ARTÍCULO:
--------------------------------
Hace un año estuve por primera vez en Zagreb, pero fue una visita breve y nocturna: de ocho de la tarde a ocho de la mañana. Esta segunda vez he podido estar más tiempo y conocer la ciudad en profundidad y, sobre todo, de día. Las ventajas que da la luz solar son muchas: no sólo saber dónde pones los pies, sino también visitar tiendas, mercados, iglesias y, por qué no, museos. Así, tuve la oportunidad de conocer el extraño Museo de las relaciones rotas de Zagreb, que podría haber sido el título de una canción de Joaquín Sabina. Ahora, aprovecho para escribir esto y resucitar una sección que inauguré hace un año para hablar de los lugares que me gustan (la cual sólo tenía una triste y solitaria entrada).
--------------------------------
TAREAS PENDIENTES:
a - Responde a estas preguntas sobre el artículo de Zagreb:
(i) ¿Cuánto tiempo duró la primera visita a la ciudad?
(ii) ¿Qué museo de Zagreb se pudo conocer en la segunda visita?
(iii) ¿Cuántas entradas tenía la sección que se decide resucitar?
b - Extrae del artículo de Zagreb todo el texto que va desde "Hace un año estuve" hasta "y solitaria entrada).".
c - Continúa el artículo sobre Zagreb a partir de su última frase.
Las líneas que aparecen a continuación proceden de otra fuente.

SECCIÓN DE DATOS:
--------------------------------
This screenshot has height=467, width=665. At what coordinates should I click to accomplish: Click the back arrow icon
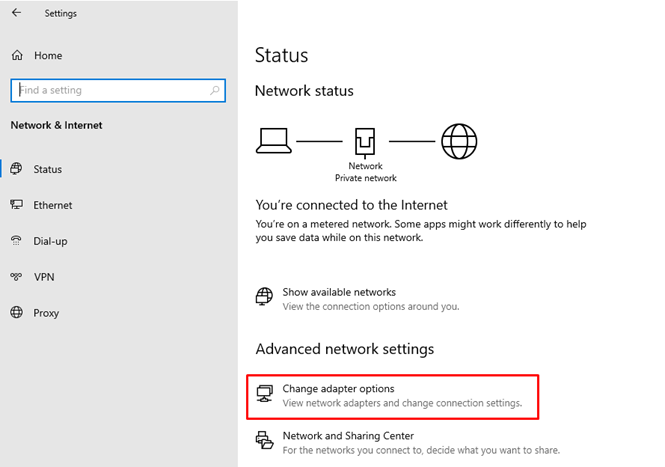16,13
--------------------------------
RESPUESTAS:
a -
(i) Duró de ocho de la tarde a ocho de la mañana.
(ii) El Museo de las relaciones rotas.
(iii) Una sola entrada.

b -
Hace un año estuve por primera vez en Zagreb, pero fue una visita breve y nocturna: de ocho de la tarde a ocho de la mañana. Esta segunda vez he podido estar más tiempo y conocer la ciudad en profundidad y, sobre todo, de día. Las ventajas que da la luz solar son muchas: no sólo saber dónde pones los pies, sino también visitar tiendas, mercados, iglesias y, por qué no, museos. Así, tuve la oportunidad de conocer el extraño Museo de las relaciones rotas de Zagreb, que podría haber sido el título de una canción de Joaquín Sabina. Ahora, aprovecho para escribir esto y resucitar una sección que inauguré hace un año para hablar de los lugares que me gustan (la cual sólo tenía una triste y solitaria entrada).

c -
La idea del Museo de las relaciones rotas (a partir de ahora, MRR) es sencilla y efectiva: expone breves textos escritos por personas que han pasado por una ruptura, acompañados de un objeto relacionado con la historia. El MRR fue inaugurado en 2010, pero su origen hace honor a su nombre y se remonta a una ruptura del año 2003. Una pareja de artistas que vivía en Zagreb, un escultor y una productora de cine, rompió. Por deformación profesional, ambos bromearon sobre la posibilidad de crear un museo con aquellas pertenencias personales que remitieran a su difunta relación, pero la cosa se quedó ahí. Sin embargo, entre broma y broma la verdad asoma: años más tarde, cuando, tal como exigen los tópicos amorosos, las heridas ya habían cicatrizado, decidieron llevar a cabo su idea. Les pidieron a sus amigos textos y objetos que hablaran de sus relaciones rotas. En 2006, presentaron la colección en Zagreb; en los próximos años, la exposición recorrió varios países, recaudando más objetos-textos hasta regresar a Croacia en 2010.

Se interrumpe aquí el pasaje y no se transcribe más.